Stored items
^^^^

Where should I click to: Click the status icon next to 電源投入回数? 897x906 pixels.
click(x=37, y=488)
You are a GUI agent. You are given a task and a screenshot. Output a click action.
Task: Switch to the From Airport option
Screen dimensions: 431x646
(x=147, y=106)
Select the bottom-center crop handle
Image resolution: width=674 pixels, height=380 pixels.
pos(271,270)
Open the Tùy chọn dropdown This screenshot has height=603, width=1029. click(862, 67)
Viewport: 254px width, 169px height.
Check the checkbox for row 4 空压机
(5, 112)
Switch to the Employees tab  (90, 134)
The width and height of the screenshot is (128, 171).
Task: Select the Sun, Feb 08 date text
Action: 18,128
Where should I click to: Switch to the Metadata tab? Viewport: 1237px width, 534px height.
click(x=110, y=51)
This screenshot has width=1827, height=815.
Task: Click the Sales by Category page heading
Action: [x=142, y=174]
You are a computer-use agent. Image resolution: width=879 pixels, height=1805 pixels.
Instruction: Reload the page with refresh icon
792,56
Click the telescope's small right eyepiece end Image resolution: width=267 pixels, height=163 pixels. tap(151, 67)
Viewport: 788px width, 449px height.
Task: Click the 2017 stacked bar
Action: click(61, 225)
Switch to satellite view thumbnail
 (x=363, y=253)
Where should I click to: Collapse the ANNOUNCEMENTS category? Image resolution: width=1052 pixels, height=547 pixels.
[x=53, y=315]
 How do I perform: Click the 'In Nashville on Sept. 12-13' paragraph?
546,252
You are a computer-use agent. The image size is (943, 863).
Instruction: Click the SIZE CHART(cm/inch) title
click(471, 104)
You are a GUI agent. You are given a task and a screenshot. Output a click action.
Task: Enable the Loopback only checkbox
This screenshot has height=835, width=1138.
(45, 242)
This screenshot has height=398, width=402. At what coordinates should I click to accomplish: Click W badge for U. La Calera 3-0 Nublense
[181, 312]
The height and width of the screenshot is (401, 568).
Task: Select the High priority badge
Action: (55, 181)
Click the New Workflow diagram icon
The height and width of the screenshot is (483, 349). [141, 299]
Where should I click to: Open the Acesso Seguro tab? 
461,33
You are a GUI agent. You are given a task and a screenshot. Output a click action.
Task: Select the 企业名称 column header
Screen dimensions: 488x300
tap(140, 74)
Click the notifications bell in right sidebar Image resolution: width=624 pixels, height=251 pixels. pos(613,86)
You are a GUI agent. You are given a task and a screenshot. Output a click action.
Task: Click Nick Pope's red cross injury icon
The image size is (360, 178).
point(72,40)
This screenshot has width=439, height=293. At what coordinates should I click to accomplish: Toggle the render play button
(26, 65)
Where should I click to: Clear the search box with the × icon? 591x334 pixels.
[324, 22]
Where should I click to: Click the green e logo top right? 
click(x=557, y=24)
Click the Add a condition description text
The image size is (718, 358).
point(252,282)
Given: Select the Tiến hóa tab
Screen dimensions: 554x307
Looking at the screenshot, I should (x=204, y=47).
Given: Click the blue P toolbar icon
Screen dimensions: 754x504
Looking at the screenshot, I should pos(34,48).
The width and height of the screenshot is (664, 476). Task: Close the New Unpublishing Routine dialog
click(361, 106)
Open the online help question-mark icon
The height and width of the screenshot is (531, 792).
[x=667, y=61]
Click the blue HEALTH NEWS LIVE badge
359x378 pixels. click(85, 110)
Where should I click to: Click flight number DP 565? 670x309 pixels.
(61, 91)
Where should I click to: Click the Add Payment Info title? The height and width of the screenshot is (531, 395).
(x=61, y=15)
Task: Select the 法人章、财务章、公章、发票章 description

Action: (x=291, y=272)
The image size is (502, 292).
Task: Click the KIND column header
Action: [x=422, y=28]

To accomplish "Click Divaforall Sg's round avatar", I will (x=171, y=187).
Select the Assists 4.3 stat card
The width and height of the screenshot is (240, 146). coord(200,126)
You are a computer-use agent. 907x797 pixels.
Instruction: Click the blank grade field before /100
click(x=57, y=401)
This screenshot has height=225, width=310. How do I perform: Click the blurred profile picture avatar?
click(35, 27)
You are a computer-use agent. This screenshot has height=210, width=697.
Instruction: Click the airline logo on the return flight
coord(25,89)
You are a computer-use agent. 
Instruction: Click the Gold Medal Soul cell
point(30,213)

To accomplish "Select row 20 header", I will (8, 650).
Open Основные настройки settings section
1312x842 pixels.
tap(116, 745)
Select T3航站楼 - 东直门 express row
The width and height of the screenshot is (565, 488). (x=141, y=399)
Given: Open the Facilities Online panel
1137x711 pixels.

^^^^

About this task - Whichever lines of the records above hold the word "computer" should all be copied out.

Task output -
You are a computer-use agent. Image resolution: width=879 pixels, height=1805 pixels.
You are a computer-use agent. The image size is (943, 863).
You are a computer-use agent. 907x797 pixels.
You are a computer-use agent. This screenshot has height=210, width=697.
You are a computer-use agent. 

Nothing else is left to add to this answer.